Ein Gläubiger aus dem Bezirk Nyon hatte gegen eine Frau ein Betreibungsverfahren eingeleitet und Forderungen von insgesamt rund 50'400 Franken geltend gemacht – aufgeteilt in acht monatliche Beträge von je 6'300 Franken, jeweils mit einem Zinssatz von 7 Prozent. Im August 2025 entschied die Friedensrichterin des Bezirks Nyon, dass der Widerspruch der Schuldnerin gegen den Zahlungsbefehl vorläufig aufgehoben wird. Das bedeutet, dass die Betreibung grundsätzlich fortgesetzt werden kann.
Die Schuldnerin zog diesen Entscheid im März 2026 ans Kantonsgericht Waadt weiter und beantragte gleichzeitig, dass das Verfahren bis zum Abschluss des Rekurses ausgesetzt wird – also dass die Betreibung vorläufig gestoppt wird. Das Kantonsgericht lehnte diesen Antrag Anfang April 2026 ab. Dagegen gelangte die Frau ans Bundesgericht.
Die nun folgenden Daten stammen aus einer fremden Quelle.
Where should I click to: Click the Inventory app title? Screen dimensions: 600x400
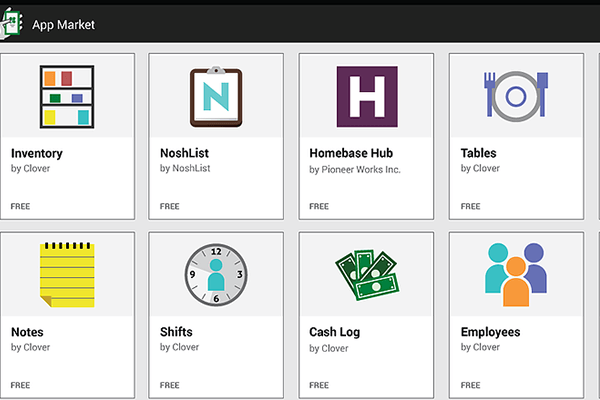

Das Bundesgericht trat auf die Eingabe nicht ein. Es hielt fest, dass der angefochtene Entscheid keine endgültige Entscheidung darstellt und daher nur dann beim Bundesgericht angefochten werden kann, wenn der Schuldnerin ein nicht wiedergutzumachender Schaden droht. Genau das verneinte das Gericht: Eine provisorische Pfändung allein führt noch nicht dazu, dass Vermögenswerte verwertet werden können. Solange keine Verwertung stattfindet, ist die Schuldnerin keinem unmittelbaren Eingriff in ihr Vermögen ausgesetzt.
Die Gerichtskosten von 500 Franken wurden der Schuldnerin auferlegt. Der Gläubiger hatte sich im Verfahren vor Bundesgericht nicht geäussert und erhält deshalb keine Entschädigung.